2. Minimum age (16+ only)
The App is not intended for children.
- You must be at least 16 years old to create an account or use the App.
- We do not provide a parental consent onboarding mechanism.
- Accounts reasonably believed to belong to users under 16 may be suspended or deleted.
3. Personal data we process
A. Account & identity data
- Email address
- Authentication identifiers
- Internal user ID
B. User-generated relationship data
- Names of people
- Birthdays and name days
- Notes, preferences, gift ideas
- Events and reminders
- Optional event location text
C. Purchases
- Subscription status and entitlement metadata
- Processed via Apple In-App Purchases and RevenueCat
D. Usage & diagnostics
- App interaction events
- Crash and performance diagnostics
- App version and device type (where available)

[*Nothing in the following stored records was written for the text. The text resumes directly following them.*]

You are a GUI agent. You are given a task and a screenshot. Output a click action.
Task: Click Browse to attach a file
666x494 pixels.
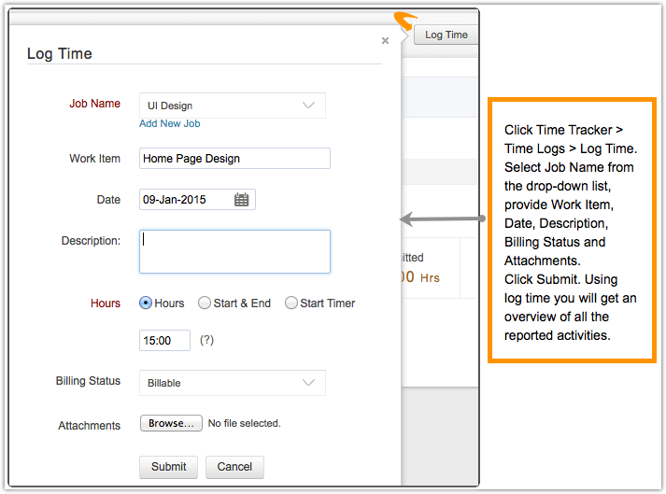tap(171, 423)
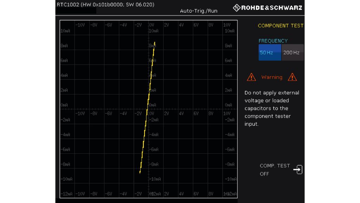Viewport: 360px width, 203px height.
Task: Click the yellow trace at the graph origin
Action: click(148, 108)
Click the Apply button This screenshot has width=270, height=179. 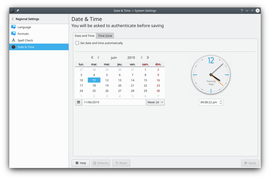(250, 163)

4. Children's data entered by adults
- The App may contain information about minors (e.g. a child's birthday) only if entered by an adult user.

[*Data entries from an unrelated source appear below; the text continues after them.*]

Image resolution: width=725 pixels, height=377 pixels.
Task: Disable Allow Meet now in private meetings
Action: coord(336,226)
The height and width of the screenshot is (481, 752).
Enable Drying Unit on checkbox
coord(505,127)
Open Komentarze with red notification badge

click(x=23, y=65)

- The App does not allow accounts for users under 16.
- By storing data about a child, you confirm you are authorized to do so (e.g. as a parent or legal guardian).

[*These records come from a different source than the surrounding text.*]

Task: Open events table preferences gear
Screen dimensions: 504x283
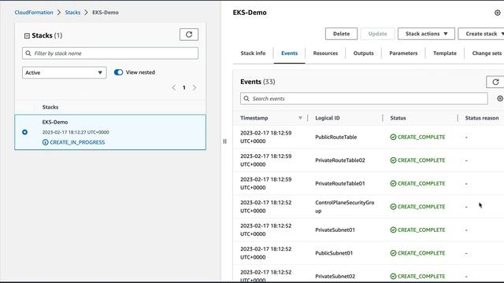Action: (x=500, y=98)
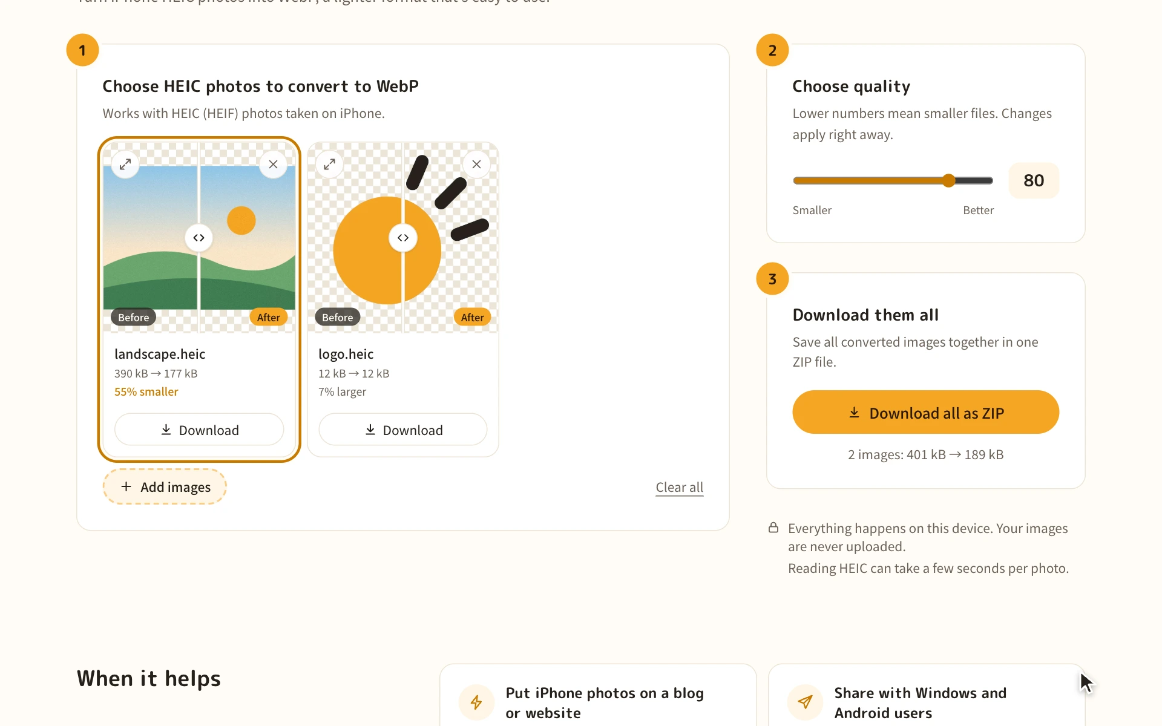The width and height of the screenshot is (1162, 726).
Task: Click the lightning bolt icon for blog tip
Action: point(476,702)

- Such data is used only to provide the App's functionality (e.g. reminders).
5. Location data
- We do not collect precise GPS or real-time device location.
- Event locations are optional and stored only as user-entered text (place names or addresses).
- This is considered coarse location data, not tracking.
6. Legal bases & purposes
| Purpose | Legal basis |
|---|---|
| Core app functionality | Contract |
| Account security | Legitimate interest |
| Subscriptions & entitlements | Contract |
| Analytics & improvement | Legitimate interest |
| Accounting & tax compliance | Legal obligation |
We do not sell personal data and do not use it for advertising.
7. Service providers (processors)
| Provider | Purpose | Hosting |
|---|---|---|
| Supabase | Authentication & database | EU |
| RevenueCat | Subscription management | USA |
| PostHog | Analytics | EU |
| Amazon Web Services (AWS) | Push notifications | EU (with US entities) |
| Hetzner (n8n) | Automation workflows | EU |
Only the minimum data required for each service is shared.
8. International data transfers & SCCs (vendor-specific)
Where personal data is transferred outside the EEA, we rely on Standard Contractual Clauses (SCCs) and supplementary safeguards.
🔒 SCC & transfer documentation by vendor
| Vendor | Transfer mechanism | Official documentation |
|---|---|---|
| Supabase | SCCs + EU hosting | https://supabase.com/legal/data-processing-addendum |
| RevenueCat | SCCs (EU Commission Decision 2021/914) | https://www.revenuecat.com/dpa/ |
| PostHog (EU Cloud) | EU hosting + SCCs | https://posthog.com/dpa |
| AWS | SCCs + GDPR DPA | https://aws.amazon.com/compliance/gdpr-center/ |
| Hetzner | EU-only processing (no third-country transfer) | https://www.hetzner.com/legal/privacy-policy |
Supplementary safeguards include:
- Encryption in transit (TLS)
- Access controls and least-privilege
- EU-region hosting where available
9. Data retention
- Active account data: stored while the account exists
- Account deletion: personal data removed from active systems within 30 days
- Backups: overwritten within 90 days
- Security logs: retained up to 30 days
- Payment & accounting records: retained for 7 years (Czech legal obligation)
10. Security
We apply appropriate technical and organizational safeguards, including:
- TLS/HTTPS encryption
- Secure authentication
- Access control & monitoring
- Cloud provider security standards
11. Your GDPR rights
You have the right to access, rectify, delete, restrict, object to processing, and request data portability.
12. Supervisory authority
You may lodge a complaint with:
Úřad pro ochranu osobních údajů (ÚOOÚ)
Pplk. Sochora 27, 170 00 Praha 7, Czech Republic
13. Changes
We may update this Privacy Policy. Material changes will be announced in the App or on our website.